According to the Fourth Amendment text below, in what year did the Warren Court extend the exclusionary rule to the states?

**Text segment:**
[Begin]

The Fourth Amendment: "The right of the people to be secure in their persons, houses, papers, and effect shall not be violated, and no warrants shall be issued but upon probable cause, supported by oath or affirmation, particularly describing the place to be searched and the persons and things to be seized."
Originally, it meant no "writs of assistance", in which judges waived the right in an entire area to allow the king's men to search everywhere. In Britain today, it meant that victims of illegal searches could sue for confiscated items and for the search itself.
However, in the United States, the remedy for illegal searches went through a different phase. Although the Fourteenth Amendment applied to the states, the Fourth itself only referred to the federal government in 1886. When it subpoenaed to produce incriminating evidence, the Supreme Court would not allow it because it violated the Fifth right against self incrimination.
When federal agents illegally seized evidence in the case of Weeks in 1914, the Supreme Court found its remedy in the exclusionary rule. All evidence became inadmissible in all parts of the criminal justice system. The burden fell upon the prosecution to prove that it would have seized the evidence another way legally.

There were three reasons for the exclusion: it is a fundamental right "The right ...shall NOT be violated...", the judge did not authorize it with a warrant, nor was there exigence (no time for a warrant), and finally, to deter police misconduct. Keep in mind, at the time, most of the federal agencies, particularly the Federal Bureau of Investigation, did not exist. At no time did this rule interfere with the administration of justice.

In 1961, the Warren Court extended the rule to the states in state courts. Previous decisions showed that the states could abuse the fundamental right with impunity, and the federal government refused to punish state officials who abused federal rights. Therefore, Mapp vs OH applied the Fourth Amendment and the exclusionary rule to the states. That should have been the end of the story.

Then Nixon placed his Gang of Four on the Supreme Court, and the excuses to crooked cops began.; First, (Calandra vs US, 1971) began to whittle the exclusionary rule as a remedy SOLELY to deter police misconduct. Once this nonsense was in place, the rest followed.

[End]

**Raw data:**
[Begin]

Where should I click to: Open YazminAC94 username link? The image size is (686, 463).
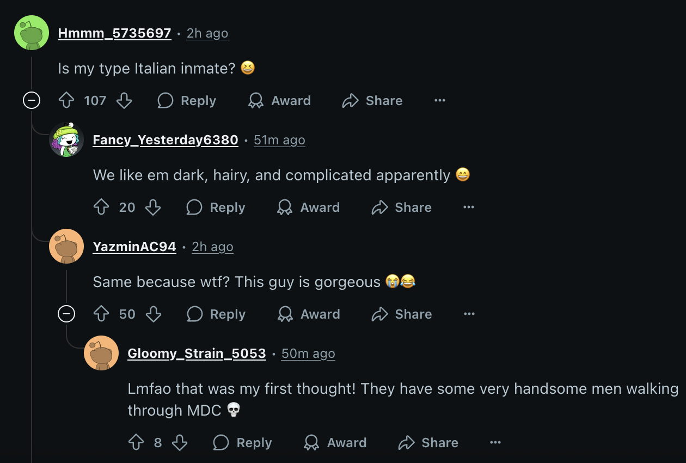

[End]

**Task response:** 1961